Highlights & Insights¶
- The method is remarkably simple and elegant: it repurposes the LLM's already-computed attention for token selection at zero additional cost.
- The model-agnostic design enables plug-and-play integration with arbitrary Video-LLMs such as LLaVA-OV and Qwen2.5-VL.
- Zero KV-cache storage: unlike ReKV, no full KV-cache needs to be stored (saving 18.8 GB/hour).
- The design is inspired by cognitive science: attention → selective memory → recurrent processing mirrors human visual information processing.
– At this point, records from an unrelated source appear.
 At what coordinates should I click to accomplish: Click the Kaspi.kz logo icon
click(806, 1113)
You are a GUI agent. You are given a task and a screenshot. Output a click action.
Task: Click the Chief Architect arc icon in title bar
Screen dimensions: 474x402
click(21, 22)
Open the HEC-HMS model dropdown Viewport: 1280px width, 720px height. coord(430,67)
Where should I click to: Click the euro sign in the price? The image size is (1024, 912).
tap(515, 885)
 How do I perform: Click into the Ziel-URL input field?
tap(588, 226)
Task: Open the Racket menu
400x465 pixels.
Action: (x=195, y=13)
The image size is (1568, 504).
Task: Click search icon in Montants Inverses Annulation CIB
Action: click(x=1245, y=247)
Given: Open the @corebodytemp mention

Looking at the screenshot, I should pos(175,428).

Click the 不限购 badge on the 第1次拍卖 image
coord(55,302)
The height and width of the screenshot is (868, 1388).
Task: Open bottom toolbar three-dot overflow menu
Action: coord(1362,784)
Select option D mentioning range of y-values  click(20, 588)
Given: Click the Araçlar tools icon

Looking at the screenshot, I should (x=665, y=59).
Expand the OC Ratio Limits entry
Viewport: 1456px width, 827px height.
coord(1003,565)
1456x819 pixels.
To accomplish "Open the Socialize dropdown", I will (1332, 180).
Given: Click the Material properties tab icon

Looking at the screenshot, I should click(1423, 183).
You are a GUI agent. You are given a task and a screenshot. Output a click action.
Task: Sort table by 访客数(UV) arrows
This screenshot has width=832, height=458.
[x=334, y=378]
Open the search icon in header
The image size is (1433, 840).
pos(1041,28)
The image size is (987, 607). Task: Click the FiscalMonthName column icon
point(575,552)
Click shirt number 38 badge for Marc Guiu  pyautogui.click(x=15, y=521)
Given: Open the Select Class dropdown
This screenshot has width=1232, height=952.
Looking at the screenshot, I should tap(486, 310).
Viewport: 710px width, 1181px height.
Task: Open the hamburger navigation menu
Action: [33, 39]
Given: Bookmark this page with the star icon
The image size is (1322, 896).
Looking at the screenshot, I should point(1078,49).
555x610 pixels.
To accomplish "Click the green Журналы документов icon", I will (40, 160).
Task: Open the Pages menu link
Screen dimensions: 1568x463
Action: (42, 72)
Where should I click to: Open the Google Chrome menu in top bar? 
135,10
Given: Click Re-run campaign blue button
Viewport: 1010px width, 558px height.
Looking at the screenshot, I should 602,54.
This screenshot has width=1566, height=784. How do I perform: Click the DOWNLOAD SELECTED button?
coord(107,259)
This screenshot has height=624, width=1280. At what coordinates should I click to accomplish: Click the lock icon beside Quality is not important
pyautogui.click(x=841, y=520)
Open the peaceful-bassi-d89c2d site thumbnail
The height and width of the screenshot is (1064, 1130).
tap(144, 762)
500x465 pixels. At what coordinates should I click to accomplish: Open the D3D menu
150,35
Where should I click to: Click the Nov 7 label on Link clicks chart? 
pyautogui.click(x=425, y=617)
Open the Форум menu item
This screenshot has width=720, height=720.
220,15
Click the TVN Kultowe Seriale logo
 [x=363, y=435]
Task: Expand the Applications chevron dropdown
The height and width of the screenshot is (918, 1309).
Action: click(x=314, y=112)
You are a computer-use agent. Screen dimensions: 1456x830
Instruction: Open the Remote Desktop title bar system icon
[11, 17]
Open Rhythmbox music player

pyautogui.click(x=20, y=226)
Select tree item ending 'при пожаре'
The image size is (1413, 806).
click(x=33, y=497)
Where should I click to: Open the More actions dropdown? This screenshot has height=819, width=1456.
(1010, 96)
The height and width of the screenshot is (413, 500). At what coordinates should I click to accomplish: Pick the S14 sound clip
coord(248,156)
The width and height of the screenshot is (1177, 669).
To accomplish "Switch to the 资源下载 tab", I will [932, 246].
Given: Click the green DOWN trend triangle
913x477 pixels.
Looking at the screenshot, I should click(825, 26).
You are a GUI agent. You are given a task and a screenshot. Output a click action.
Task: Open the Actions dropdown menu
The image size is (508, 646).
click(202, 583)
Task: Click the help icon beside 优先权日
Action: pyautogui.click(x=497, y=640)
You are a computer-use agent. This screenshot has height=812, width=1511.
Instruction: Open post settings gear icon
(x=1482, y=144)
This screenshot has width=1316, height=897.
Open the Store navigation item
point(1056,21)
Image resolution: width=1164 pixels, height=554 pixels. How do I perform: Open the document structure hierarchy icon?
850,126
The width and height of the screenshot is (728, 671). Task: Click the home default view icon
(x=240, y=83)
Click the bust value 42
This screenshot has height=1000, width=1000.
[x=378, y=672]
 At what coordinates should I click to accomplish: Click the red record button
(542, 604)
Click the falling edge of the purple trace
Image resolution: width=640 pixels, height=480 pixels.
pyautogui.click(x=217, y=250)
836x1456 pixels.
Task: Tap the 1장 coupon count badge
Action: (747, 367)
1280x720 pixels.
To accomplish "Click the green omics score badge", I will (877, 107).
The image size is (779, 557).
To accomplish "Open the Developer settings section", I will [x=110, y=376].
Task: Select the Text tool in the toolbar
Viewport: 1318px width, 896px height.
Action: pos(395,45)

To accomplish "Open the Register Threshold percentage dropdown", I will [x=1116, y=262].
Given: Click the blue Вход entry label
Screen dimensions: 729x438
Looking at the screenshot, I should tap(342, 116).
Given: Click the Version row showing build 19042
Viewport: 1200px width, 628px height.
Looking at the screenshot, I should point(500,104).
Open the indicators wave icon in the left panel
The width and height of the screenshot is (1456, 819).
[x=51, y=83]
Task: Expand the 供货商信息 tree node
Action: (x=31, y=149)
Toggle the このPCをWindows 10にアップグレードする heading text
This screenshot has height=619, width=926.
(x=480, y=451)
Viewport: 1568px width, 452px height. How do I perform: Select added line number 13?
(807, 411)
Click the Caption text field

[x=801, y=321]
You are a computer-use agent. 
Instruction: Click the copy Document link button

Limitations & Future Work¶
- Focusing exclusively on selected tokens may cause the method to miss fine-grained details.
- The FIFO memory buffer operates on temporal rather than semantic priority, potentially discarding critical early-stage information.
- Recurrent caption generation may introduce cross-segment redundancy.
- The method fully inherits the capabilities and limitations of the pretrained backbone.
- Future work could explore adaptive compression rates that dynamically adjust the retention ratio according to scene complexity.
Related Work & Insights¶
- ReKV stores complete KV-caches for streaming understanding → rLiVS achieves better results with far fewer tokens.
- Goldfish processes short clips independently → rLiVS enhances temporal continuity through recurrence.
- Using attention as a token importance indicator → this principle can be generalized to other multimodal long-context scenarios.
- The insight of "converting video QA into textual QA" is worth adopting in other long-video systems.
Rating¶
- Novelty: ⭐⭐⭐⭐ Integrates known concepts (attention selection, recurrent processing, caption QA) into an elegant unified framework.
- Experimental Thoroughness: ⭐⭐⭐⭐⭐ Covers both streaming and offline benchmarks with comprehensive ablations and efficiency comparisons.
- Writing Quality: ⭐⭐⭐⭐⭐ Clear exposition with complete algorithmic pseudocode.
- Value: ⭐⭐⭐⭐⭐ Training-free, plug-and-play, efficient, and practical — establishes a strong baseline for streaming video understanding.